Fin des années 80, les services de télécommunication sont encore, dans la majorité des pays européens, offerts et gérés par des administrations publiques. A cette époque, les réseaux de télécommunication sont donc financés par et revendus aux contribuables. La concurrence est impossible, le domaine de la télécommunication est un monopole étatique. C’est en 1989, sous la présidence française du Conseil de l’Union européenne, que la décision d’une ouverture progressive à la concurrence de ce secteur a été prise.

Début des années 90, les administrations postales deviennent des entreprises publiques et en 1993, la Commission européenne décide que les marchés européens des télécommunications devraient être totalement ouverts à la concurrence au 1er janvier 1998.

Au Luxembourg, le grand-public remarque ce revirement politique avant tout dans le domaine de la téléphonie mobile. Le lancement du premier réseau mobile alternatif révolutionne le marché luxembourgeois : le « Handy », réservé jusqu’à présent aux avocats et chefs d’entreprises, devient alors abordable pour toute la population.

C’est le début de la démocratisation des services de télécommunication au Luxembourg.
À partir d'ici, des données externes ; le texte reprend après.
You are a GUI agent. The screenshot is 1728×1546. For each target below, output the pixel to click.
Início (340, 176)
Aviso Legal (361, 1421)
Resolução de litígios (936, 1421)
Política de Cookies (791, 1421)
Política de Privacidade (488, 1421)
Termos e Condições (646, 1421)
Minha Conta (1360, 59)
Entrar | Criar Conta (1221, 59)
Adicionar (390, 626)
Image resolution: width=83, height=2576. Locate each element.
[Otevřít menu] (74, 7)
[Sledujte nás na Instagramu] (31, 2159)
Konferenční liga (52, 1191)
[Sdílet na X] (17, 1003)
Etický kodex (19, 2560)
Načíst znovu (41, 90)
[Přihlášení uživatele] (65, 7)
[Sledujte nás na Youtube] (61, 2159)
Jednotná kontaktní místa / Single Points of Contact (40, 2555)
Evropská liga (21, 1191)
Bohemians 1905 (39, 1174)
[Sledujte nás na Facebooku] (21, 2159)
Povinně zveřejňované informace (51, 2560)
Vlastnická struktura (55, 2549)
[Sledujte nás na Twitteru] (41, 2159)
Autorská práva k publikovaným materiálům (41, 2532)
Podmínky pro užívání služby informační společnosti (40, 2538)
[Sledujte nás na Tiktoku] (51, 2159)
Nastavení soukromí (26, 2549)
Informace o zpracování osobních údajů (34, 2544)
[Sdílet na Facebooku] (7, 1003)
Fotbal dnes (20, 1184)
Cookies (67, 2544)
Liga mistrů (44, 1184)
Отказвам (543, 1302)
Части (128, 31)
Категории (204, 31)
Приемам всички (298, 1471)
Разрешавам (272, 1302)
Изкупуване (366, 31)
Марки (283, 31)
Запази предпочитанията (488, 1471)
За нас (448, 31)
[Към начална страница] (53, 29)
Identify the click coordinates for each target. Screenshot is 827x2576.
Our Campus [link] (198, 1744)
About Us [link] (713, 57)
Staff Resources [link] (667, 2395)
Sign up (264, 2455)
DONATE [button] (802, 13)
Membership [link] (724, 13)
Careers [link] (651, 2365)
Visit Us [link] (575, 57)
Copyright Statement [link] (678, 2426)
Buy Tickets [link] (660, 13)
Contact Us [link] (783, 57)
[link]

L’évolution des réseaux mobiles montre les bienfaits d’un marché ouvert: bientôt un deuxième opérateur alternatif apportera un choix additionnel aux clients finaux.

Le degré de concurrence dans le secteur mobile est énorme. Afin d’acquérir ou de garder les clients, les opérateurs doivent investir régulièrement dans leurs réseaux pour offrir de nouveaux services: UMTS, HSDPA, MMS, appels vidéos, internet mobile, VPN, email, mobile banking, soit, tous les services possibles sont offerts au Luxembourg. Au niveau commercial la bataille n’est pas moins féroce: téléphones, SMS et minutes gratuites, formules avec abonnement, sans abonnement, forfaits roaming, flat rates mensuelles, journalières etc… Le client peut choisir entre une multitude d’options tarifaires, il y en a pour tous les goûts et tous les budgets. La concurrence bat son plein et la pénétration dépasse 140% ! Les frontaliers y contribuent certainement, mais tout résident a dorénavant, au moins un téléphone mobile. Le niveau des prix des communications mobiles est l’un des plus bas en Europe. Ainsi, le Luxembourg devient un leader mondial en termes de services, prix et technologie dans le secteur mobile.
Cependant, le domaine de la téléphonie fixe, notamment de l’accès large-bande résidentiel, semble plus calme, voir même un peu ennuyeux : les offres se ressemblent, les prix stagnent, les innovations sont rares. Depuis 5 ans, nous connaissons plus au moins les mêmes offres ADSL et ceci au même prix. Il s’agit cependant des mêmes acteurs qui se « disputent » le marché mobile. La disparité technologique et commerciale entre le secteur mobile et fixe, cependant étroitement liés, est très étonnante.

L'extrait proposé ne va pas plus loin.